There are three seats. Three seats? Anybody wants to go? No? Okay, or not, whatever. Not to put all the attention, sorry. Aviva also deals with her. her father getting older and having a health crisis that she rushes to his bedside for. He is having these sort of later in life thoughts and feelings and what does it all mean, which is an interesting way to sort of convey our thoughts in general about life.

Tell me about that piece of the storyline and what we can learn from her father. 

Elisa: Um, I don't remember. Um, I worked on this book for, um, I mean, I remember that scene. I do remember that scene. I worked on this book for seven years. It was like, it was a huge undertaking. And actually, we cut 100 pages. This was a 500 page monster.

And I was like, I was into this idea of like experimenting with maximalism because I had written a few novels that, shorter novels, and I really wanted to see if I could do it, you know, like a doorstop. Usually it's like the literary men who get to produce the doorstops. And I was like, hmm, like what if I could write a maximalist novel that contains like, everything and has a million stories within it, you know.

So it was a, it was an epic marathon, this book. And there's stuff in this book that, I mean, of course we edited it and it was years and years and years of copy edits and edits, edits. And, but, uh, you know, I think I was done with my final pass at the end of 2020 and that's, like, a while ago now. 

Zibby: That is a while ago.

Elisa: So, you know, and we did cut a hundred pages. So there's just, like, this was a real, this was a real epic undertaking. And I'm not on the most intimate terms with it anymore. 

Zibby: That's okay. That's okay. That's all right. 

Elisa: That happens sometimes. 

Zibby: I totally understand. 

Elisa: You know? 

Zibby: Well, I got a lot out of that scene.

Because it makes you think about your own relationship with your parents and how time is fragile and all of that. And yet, funny. Because, you know, a lot of, there's a lot of humor. One might say Jewish humor, but maybe not. But how she finally is opening up to her dad about her struggles to have kids and she's crying about it.

And he's like, I'm so sorry. But meanwhile, he's like playing a game on his phone as he's like dying. Anyway, it was like one of these moments where it's like, you can hold all these things at once. You can procrastinate and get stuck in these daily things that waste your time in life. while your time in life is actually ending.

So I don't know. I found it to be profound. 

Elisa: So true. There's so much I loved in this book, this like playing with attention between like the profound and the profane and, and everything in between all at once as much as possible. And there's another element to this book, which is that Aviva you know, is, is kind of struggling with the question of like, should I undertake some assisted reproductive technology?

Because I really want a child and like, This is available to me, and I don't want to do it. And why? Why? That's, like, one of the big central struggles in the book, too. You know, what, what is, what is sacred? What is a mystery? What is not? What is, you know, this, you know, the old joke about the guy who, um, he's drowning, and he says, like, you know, the, the, the lifeboat passes by, and he's like, no, no, no, God will save me, God will save me.

Fine. Like then like a helicopter lowers a ladder to him. No, no, no. God will save me. God will save me over and over and over again until finally he drowns and he goes to heaven or whatever. And, and he says, God, what the hell? And God's like, I sent you a lifeboat, sent you a helicopter, like, what do you, you know?

## PROBLEM SET
(a) In the interview about the novel, how long did Elisa work on the book?
(b) Summarize the interview about the novel in two sentences.
(c) Extend the interview about the novel from its last line onward.

## DATA SHOWN
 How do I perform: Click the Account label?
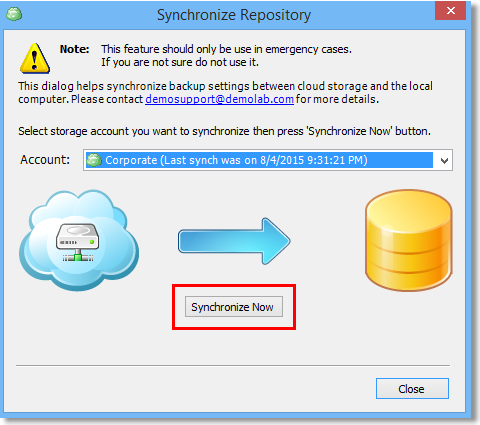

## ANSWERS BY ITEM NUMBER
(a) Seven years.

(b) Elisa says the book took seven years, began as a 500-page draft that was cut by 100 pages, and grew from a wish to try writing a maximalist novel. Zibby calls the scene with Aviva's dying father, who plays a game on his phone while she cries, both profound and funny, and Elisa describes Aviva's struggle over whether to use assisted reproductive technology as a central part of the book.

(c)
So like, that's kind of Aviva's struggle too, is like, how much do we avail ourselves of what's available to us versus letting go of our, like, destiny and, you know, accepting life, death, like the refusal to be conceived of this like, uh, of this nascent imaginary creature that she would so like to bring into the world, contrasted with so many kinds of like refusing to exist or refusing to, uh, play along or refusing to partake of interventive, you know, things that could change our fate.

These are the big questions. And she doesn't really find any answers, but the asking of the questions is. 

Zibby: She finds a lot of meaning through Amy Winehouse, but you'll just have to read it to find out why. 

Elisa: Right. So she's obsessed with Amy Winehouse, the girl who refused to live. Versus the, the, the unborn, the unconceived, not unborn, big difference.

Unconceived child is like always imagined to be a girl. So it's like the girl who refuses to be, to be, you know, brought into life versus this like epic figure who refuses to live, who, who destroys herself. And like, can you tell, can you tell somebody like that what to do? If you have a child, can you tell it what to do?

How much control versus how much letting go? 

Zibby: I have four kids and they don't listen to anything. So, um, I guess you can't really tell them what to do. No, I'm kidding. They listen to some things. Just kidding. Um, another thing that I really liked about the book is you don't know necessarily until you get into it that a big part of Aviva's identity is being Jewish and she has therapists.

Who may or may not be a rabbi, but she calls him rabbi and he's not, he's not. Okay. I thought it was, you never know. 

Elisa: It's just his nickname. 

Zibby: It's just his nickname. 

Elisa: The rabbi. 

Zibby: But she has a lot of jokes and introspection about Jewish people in general, including one guy who only decided to embrace his Judaism at all because he kept getting beaten up for it.

And it was finally like, okay, Fine. I'm Jewish. And then marry someone who converted to Judaism and he, like, doesn't know what to do with that. Which I thought was funny. Now, of course, the environment into which books featuring Jewish people has changed, but when you were writing this, perhaps it was more hospitable.

Did it occur to you not to make your main character Jewish? Was that essential piece of it? Where does that, where do you fall on that whole line? 

Elisa: It would never occur to me not to make her Jewish or anyone Jewish. And I don't, I'm not really of the, of the school of thought that like one can't write about someone from a different background or history, but I don't find myself wanting to in general. That, that would seem strange to me personally as the writer I am. I think, I think I will be writing about Jews as long as I'm writing because I am one and it fascinates me to no end. 

Zibby: So I edited this anthology called On Being Jewish Now which came out last month and in it I asked a bunch of authors what does it mean and how does it feel to be Jewish now.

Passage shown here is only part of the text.